En la salud como en la enfermedad. Hasta la muerte. Sabían
muy bien cómo fingir amarse, no por la noche sino todo el tiempo. Inclusive en
vacaciones. Iban deteniéndose, viendo esto y aquello, quizás lo mismo, y se besaban
de a ratos con abrazos, descansando en alguna orilla, tapando algunas huellas y
miedos. Mientras vibraba inquieto el celular silenciado en algún bolsillo.
El trabajo, la compu, los cables, las soluciones y las
cuentas, el tono del teléfono y el tic
tic del teclado. Somos obreros de la vida, constructores de nuestro deceso
y esclavos de nuestras vacaciones. Siempre alguien ya lo dijo mejor: “El tiempo
libre no existe”. Entonces el mar y la cerveza se convierten en pura espuma.
Van de la mano pero peleados, espiando tapas de libros y escuchando churroooo churroooo en ecos disonantes
mientras la arena les tapa los poros y las ganas, se mete en los bolsillos. Llegan
de vuelta de vacaciones y sigue todo lleno de arena, de recuerdos y de finales
de todos los colores.
Hasta
que los caprichos de la edad nos separe, dijo alguna vez a su
madre, aunque sabía que no era el amor de su vida. Pasaba tardes enteras con
ese chico con el que discutía de música, el último tono del disco, hasta la
pitada final de su cigarrillo en el que se perdía el hilo de la conversación.

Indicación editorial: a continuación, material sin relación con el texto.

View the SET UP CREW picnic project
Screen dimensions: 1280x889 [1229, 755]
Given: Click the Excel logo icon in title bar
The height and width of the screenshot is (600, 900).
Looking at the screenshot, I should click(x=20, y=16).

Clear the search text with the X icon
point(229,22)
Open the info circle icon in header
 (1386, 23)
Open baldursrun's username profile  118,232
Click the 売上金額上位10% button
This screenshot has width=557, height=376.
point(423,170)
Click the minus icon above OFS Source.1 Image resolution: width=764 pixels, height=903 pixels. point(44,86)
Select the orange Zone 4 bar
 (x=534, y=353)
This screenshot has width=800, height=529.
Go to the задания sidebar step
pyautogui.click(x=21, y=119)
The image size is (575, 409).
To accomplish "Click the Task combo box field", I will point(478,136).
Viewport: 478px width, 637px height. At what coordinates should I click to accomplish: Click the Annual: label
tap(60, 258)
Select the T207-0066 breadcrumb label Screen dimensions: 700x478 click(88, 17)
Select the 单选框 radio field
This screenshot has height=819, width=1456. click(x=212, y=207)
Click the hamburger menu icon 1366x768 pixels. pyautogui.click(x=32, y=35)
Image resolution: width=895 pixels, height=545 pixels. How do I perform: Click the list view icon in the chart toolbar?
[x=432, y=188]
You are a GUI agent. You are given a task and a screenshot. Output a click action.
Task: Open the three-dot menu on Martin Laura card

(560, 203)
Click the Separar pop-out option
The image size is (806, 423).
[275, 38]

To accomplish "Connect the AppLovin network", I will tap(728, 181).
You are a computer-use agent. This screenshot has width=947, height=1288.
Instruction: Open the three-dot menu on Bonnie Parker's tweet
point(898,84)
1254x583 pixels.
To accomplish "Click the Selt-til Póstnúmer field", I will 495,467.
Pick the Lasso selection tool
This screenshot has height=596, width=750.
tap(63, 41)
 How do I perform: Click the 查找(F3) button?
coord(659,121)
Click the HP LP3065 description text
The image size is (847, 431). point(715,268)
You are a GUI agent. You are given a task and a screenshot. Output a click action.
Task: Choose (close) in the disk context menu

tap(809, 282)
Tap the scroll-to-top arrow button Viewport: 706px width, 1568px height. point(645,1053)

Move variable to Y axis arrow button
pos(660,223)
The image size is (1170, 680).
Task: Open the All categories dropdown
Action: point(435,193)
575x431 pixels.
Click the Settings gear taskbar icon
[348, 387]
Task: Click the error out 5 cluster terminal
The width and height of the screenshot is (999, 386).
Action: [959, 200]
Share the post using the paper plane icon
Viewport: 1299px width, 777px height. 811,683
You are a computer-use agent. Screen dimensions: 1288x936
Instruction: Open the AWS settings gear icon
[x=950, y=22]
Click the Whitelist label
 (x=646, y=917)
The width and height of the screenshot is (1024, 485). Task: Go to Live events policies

Comenzaban a balbucear lenguaje de simios y caían en las sábanas para mutar en
dos cuerpos desnudos que comenzaban a enroscarse. A transpirar hasta los
huesos, en el sitio en donde todo se desvanecía y volvía a nacer. Y así. Cada
día. Vení, cogeme. Y así. Así.
Comenzaron a crecer, a ser mayores, de acuerdo al tiempo
del corazón. Se hicieron más grandes sus miedos, las plantitas del fondo de la
casa y los granos de arena. Y menos frecuentes el sexo, los regalitos, las
vacaciones.
Por la noche, salían a comer pescados y reían con copas en
la mano de temas intrascendentes. Con el pecho algo partido. Con el pan y
alguna salsita. Quienes los conocieron, hubieran dicho que en esos momentos
jamás pensaron en el regreso, en el aire que fluye, que entra y sale, la vuelta
a la rutina de la ciudad y del smog del amor. La mesa era todo dientes blancos, la lengua jugando con la comida, el cuerpo
procesando cosas, el fresco de la noche, los amaneceres callados, los billetes.
Todo
cuerpo pasado fue mejor. El mar-histeria, se retraía cada vez
que intentaban tocarlo y les enviaba animales horribles para que ella hecha una
niña saltara saliendo del agua y él la rescatara. Y así. Así, jugaban sin
contrincantes. Regresar es morir un poco,
se nos va un pedacito de cada uno en el otro. Dejamos en el camino un descanso
atroz. Ese tiempo no es de ellos ni de nadie, es del reloj. Y nadie les cree
cuando dicen que la están pasando bárbaro y suben fotos relindas en Facebook.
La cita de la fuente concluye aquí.